A green and white striped banner is painted on a canvas — its corner decorated not with stars, but snowflakes. The writing underneath reads: “United States of Siberia”.
This was the main piece in an exhibition in the Siberian city of Tomsk — and it became a cultural lightning rod for a deep-seated local pride. It was first exhibited at art collector Marat Gelman’s 2013 Russian Poor Art show that sought to place itself at the forefront of a new Siberian art. After its premiere, the show travelled to Moscow, St Petersburg, New York and London.
The fate of the title exhibit, however, was even more striking.
Taking the media speculations at face value, one might conclude it was only a matter of time until the sleeping giant awoke.
Dmitry Muratov’s United States of Siberia flag has been adopted by a variety of movements calling for the secession of Siberia, albeit with different levels of sincerity. If the residents of Novosibirsk had been permitted to hold a march in favour of federalisation in 2014, it would have been possible to see the banner in action. It is a work with which any native Siberian can identify, embodying the arid, frosty and self-deprecation that is so intrinsic to these places.
It touches on a raw nerve in Siberia, where the issue of greater autonomy bubbles up every few years. As well as the abovementioned march, the topic was a major talking point during the most recent nationwide census conducted in 2010. The survey revealed a growth in references to the word ‘Siberian’ and triggered a glut of articles on the topic.
This hasn’t happened – at least not yet. Years later, the alarmist mood seems overblown.
But the question of Siberian separatism remains, just as it has existed for generations, mostly out of sight. Significantly, the theses put forward by proponents of Siberian regionalism in 1850 remain eerily pertinent today. Then, as now, it was a sense of injustice at the plundering by conquistadors from the west that topped the list of local grievances.
These grievance are by no means unjustified. Then, as now, Siberia’s vast natural wealth is the backbone of Russia’s economy. The idea of Siberia as “our everything” has long been rooted in the Russian public consciousness — meaning everything from reserves of mineral resources (Siberia is home 85% of Russia’s lead and platinum reserves, 80% of its coal and 71% of its nickel) to the region’s role in supplying the majority of Russia’s exports. The Kremlin has also suppressed self-governance in the region, with the abolition of the direct election of local governors and a crackdown on the 2014 independence march. The agglomeration of these factors is enough to explain the rise of cultural initiatives like the creation of a Siberian language, or the United States of Siberia flag. There is a stereotype of spoiled Muscovites that contrasts with the austere and uncouth, but kind-hearted, Siberians. In Siberia’s eyes, the capital doesn’t know, doesn’t understand and doesn’t want to listen.
However, the question that interests us here is a different one: does Siberia really understand itself?
The enormous region encompasses dozens of ethnicities, several time zones and a variety of environmental zones, from tundra to steppe.
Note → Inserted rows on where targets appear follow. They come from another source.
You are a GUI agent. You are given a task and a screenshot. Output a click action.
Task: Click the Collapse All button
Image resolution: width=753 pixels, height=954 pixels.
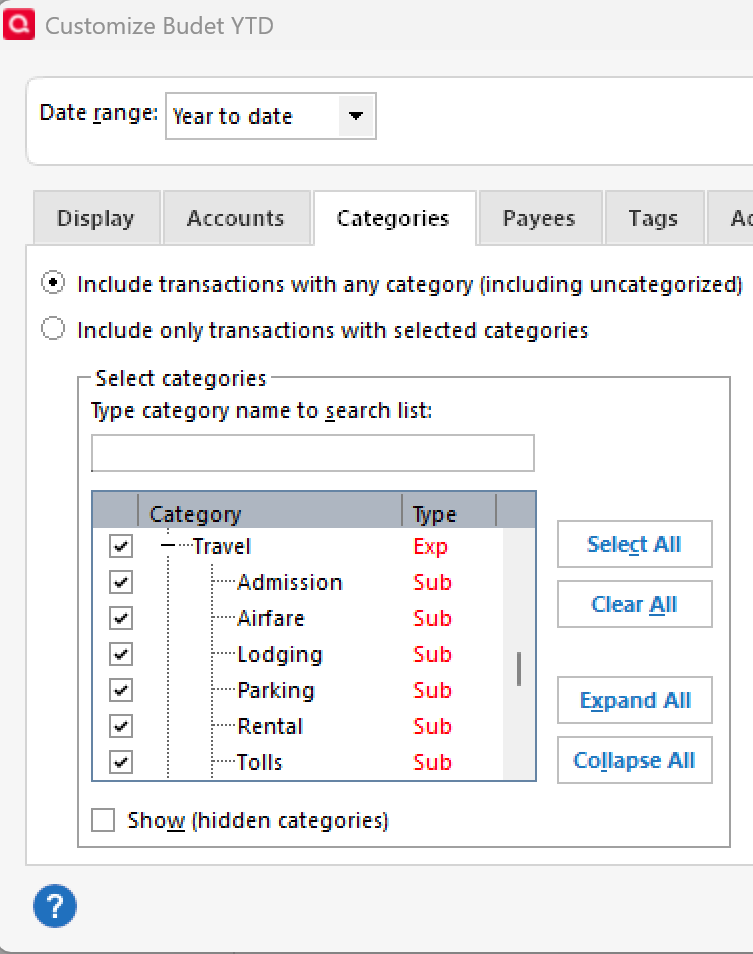pos(634,760)
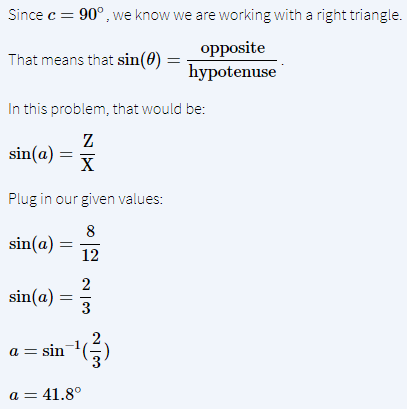Image resolution: width=407 pixels, height=409 pixels.
Task: Click the 2/3 fraction inside parentheses
Action: tap(96, 350)
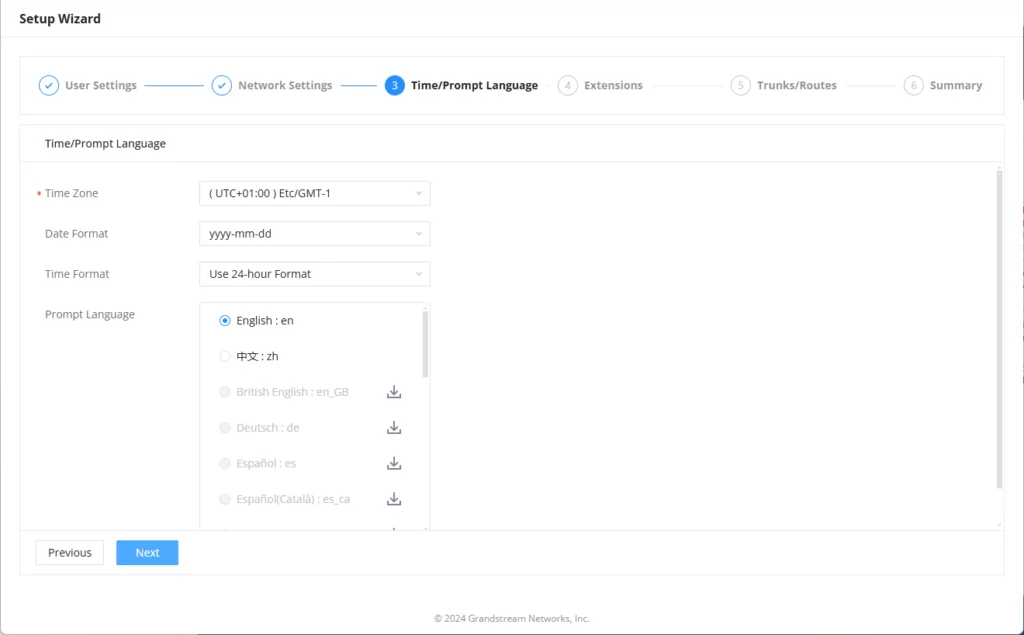Screen dimensions: 1024x635
Task: Download the British English prompt language
Action: [x=394, y=392]
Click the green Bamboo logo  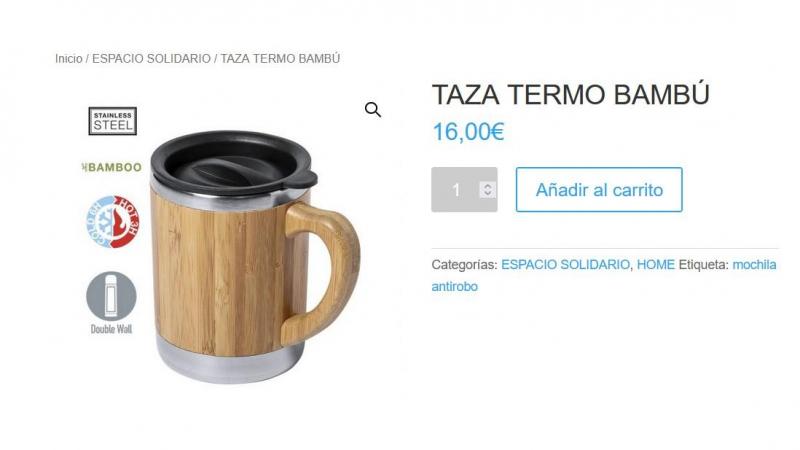click(112, 167)
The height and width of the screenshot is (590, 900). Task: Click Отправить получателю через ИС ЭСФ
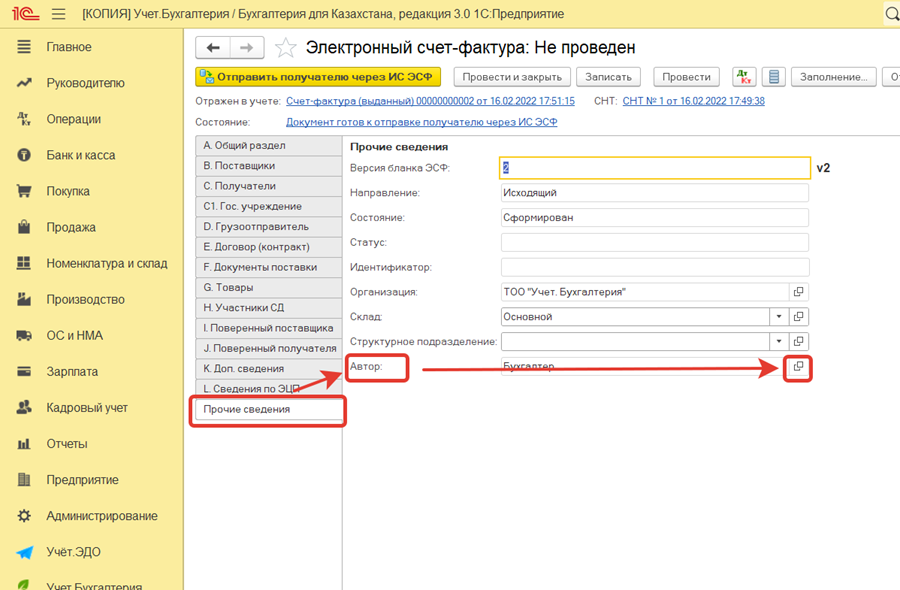318,77

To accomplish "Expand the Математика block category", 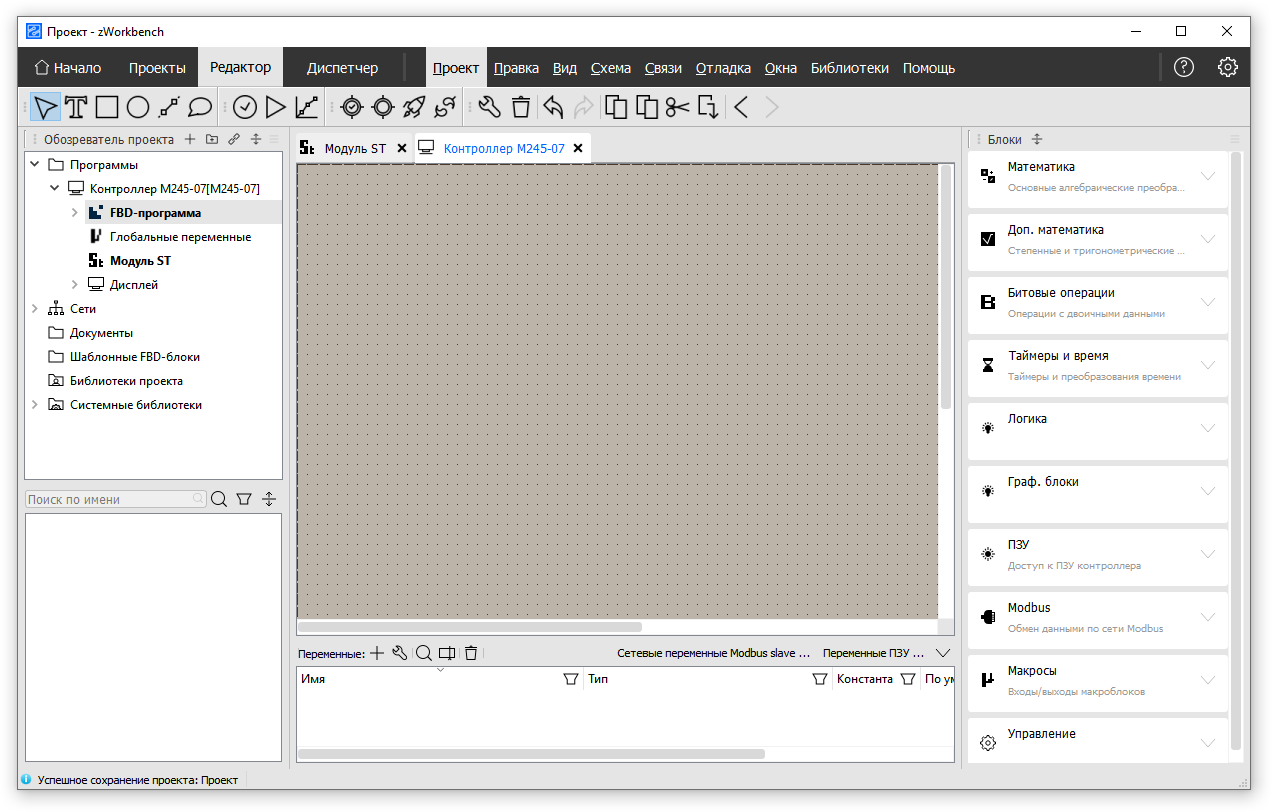I will pos(1207,176).
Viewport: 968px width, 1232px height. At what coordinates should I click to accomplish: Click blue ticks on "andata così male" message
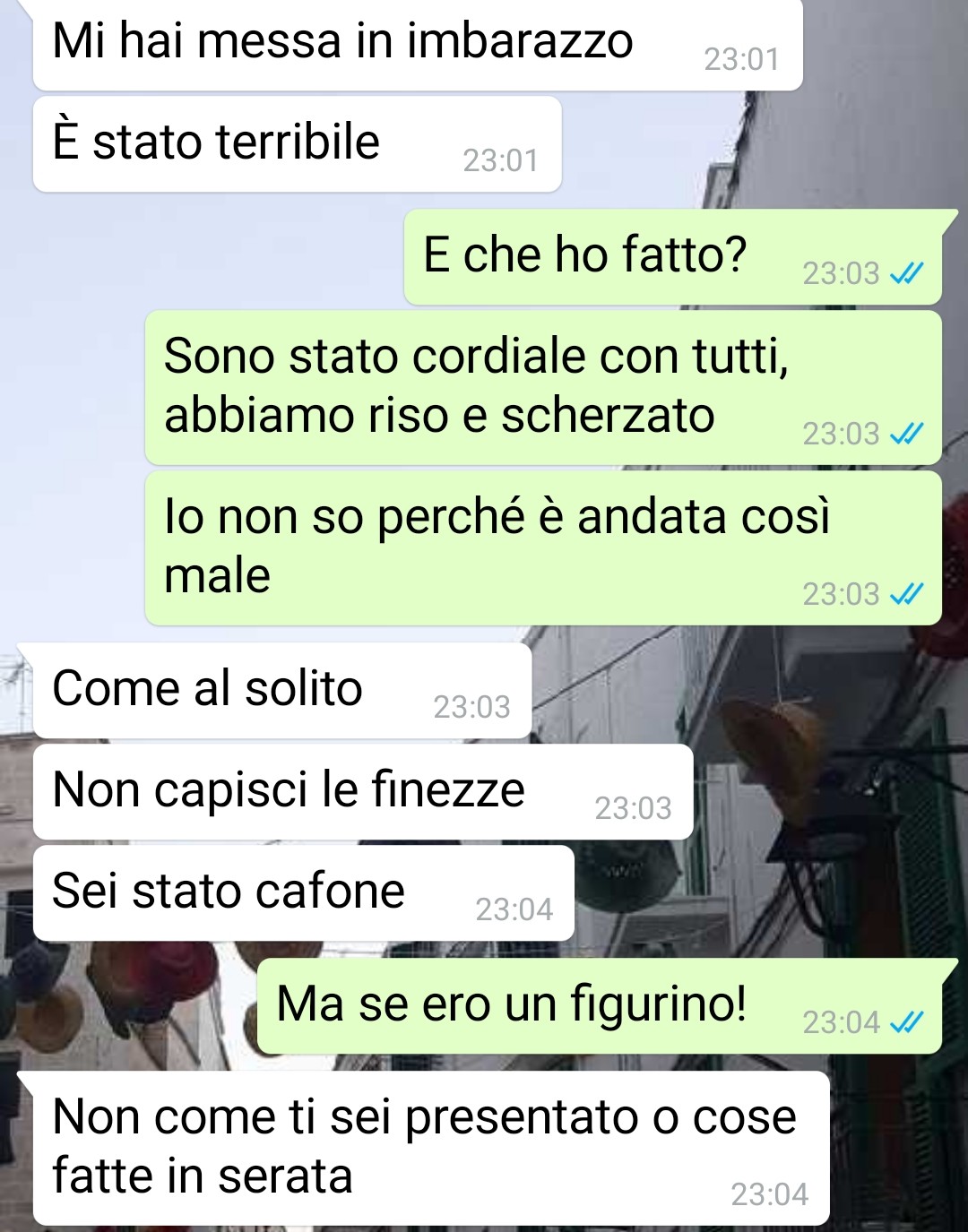coord(906,594)
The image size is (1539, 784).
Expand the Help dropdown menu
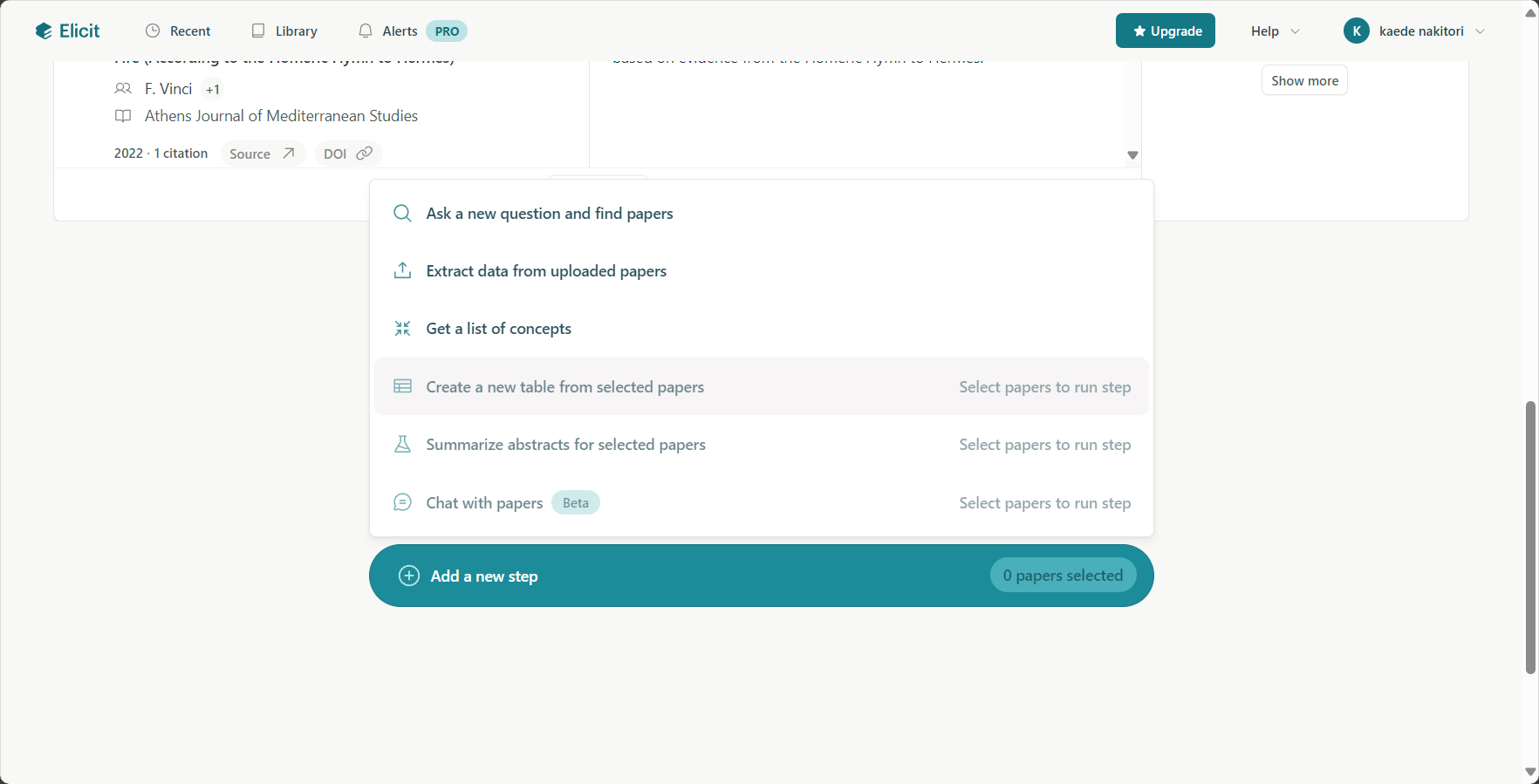pyautogui.click(x=1276, y=31)
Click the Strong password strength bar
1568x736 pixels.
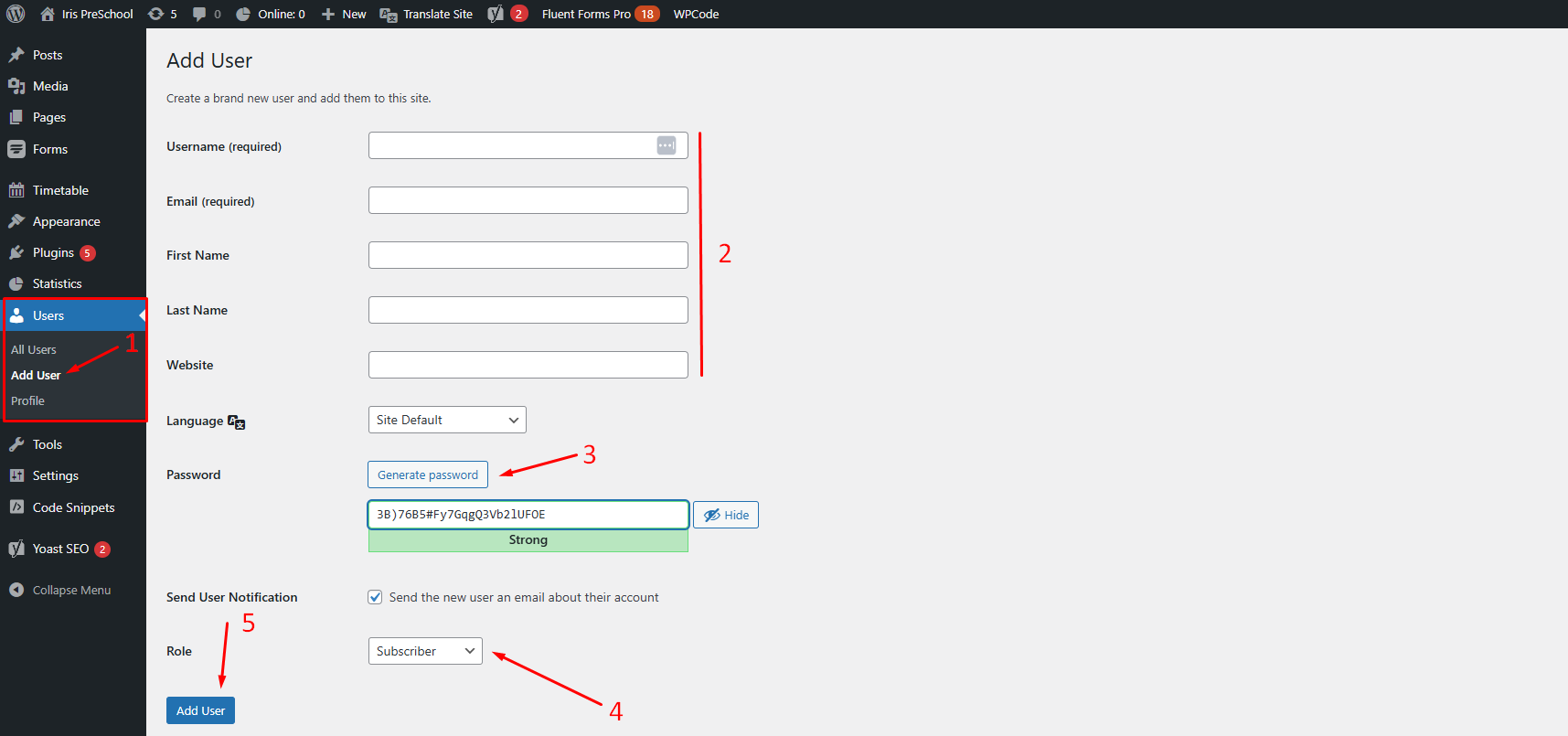click(x=528, y=540)
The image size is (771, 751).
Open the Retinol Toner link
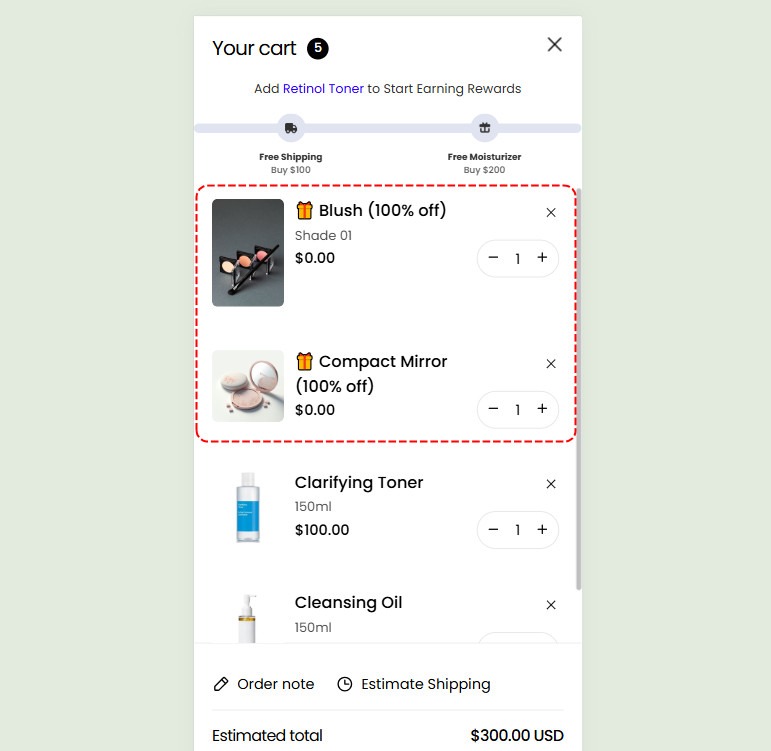click(323, 89)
It’s hard to imagine the oil worker’s problems in Surgut are in any way related to the concerns of a farmer in the Altai mountains. Sadly, Siberia is also hamstrung by the state of its transport infrastructure. As you venture further into Asia, the road network becomes sparser and sparser, only connecting the cities, which lie hundreds of kilometres apart. A desire to leave is perhaps one of the few factors uniting all Siberians: according to research carried out by Moscow’s Higher School of Economics, the Siberian Federal District has experienced unbroken annual population outflows since the early 1990s. According to data from the 2010 census that put Siberian separatism back on the agenda, only 4,000 people defined themselves as Siberians. A figure of this size seems too insignificant to generate any serious discussion of a new identity.
Nonetheless, nobody can say Siberians have nothing to unite them. There is a Siberian identity, and its determinants should be sought in the past. Throughout history, the development of Siberia took place along two vectors: the romantic search for a free and promised land, and the pragmatic construction of urban centres. It is the latter we should focus our attentions on. Siberia is home to oil cities, diamond cities and cities for metallurgy. There is an academic city and an energy city, there are fort cities and outpost cities. The concept of cities totally dependent on just one industry (a common phenomenon in the region), is a helpful way of understanding urban planning. Here, settlements are needed only to serve a particular industry, and they have often come into existence with the stroke of a ruler’s pen. Legend has it that this was how Tsar Alexander III planned the route of the Trans-Siberian Railway.
In the 20th century, a programme of systematic city building led to the rapid industrialisation. The Soviet construction of those years mirrored man’s first space flight: just as in the cold expanses of space, so too in the icy Siberian taiga was humanity pushing the frontiers of possibility. Later, a technocratic intelligentsia was drawn to Siberia, echoing the romantic zeal of the first settlers. Here they found open air and a limitless sky – a space for growth. Their artistic and intellectual achievements were the seeds from which Siberia’s creative revolution emerged.
Like a younger brother, Siberia has always been eager to keep up and know what’s happening over there, on the far-flung mainland.
This is how it looks to me. I am typical for a Siberian, having grown up in a frost-petrified town on the edge of the earth, I fled to the ‘mainland’ at the first opportunity. Coming from a family of engineers, I was always interested in how and why people came to this Arctic wilderness I call home. Many ended up in my native city not for higher wages or because of the availability of goods during the Soviet period, but out of simple human curiosity. It is this curiosity, reflected in the descendants of the settlers, that has always pushed Siberian self-development. One of the most valuable items I was able to bring back home from Moscow was a hard drive filled with films, music and books — an unprecedented luxury for those living in a place where unlimited internet is fantastically expensive.
The phrase “You Don’t Represent Us” became a symbol of Novosibirsk’s absurdist Monstratsiya rallies – themselves an original Siberian cultural phenomenon. Although these words were first coined by St Petersburg artist Pavel Arsenev, they are almost a perfect fit for Siberia’s sporadic creative industries.
If you don’t want to miss the cultural revolution taking place before your eyes, the time has come try and understand who represents Siberia.
Makers of Siberia, a new online platform which launches today, will present the ideas, people and small businesses shaping Siberia’s cultural community. One of the aims of this platform is to locate this originality in people, not shying away from the capital’s patronage, the product of that very same ‘elder brother syndrome’. Modern Siberia is not some canvas of possibility, but something that is rapidly developing. Those represented on this platform are not the founding heroes of emerging creative industries, but just some of the many talented and exceptional people who already exist.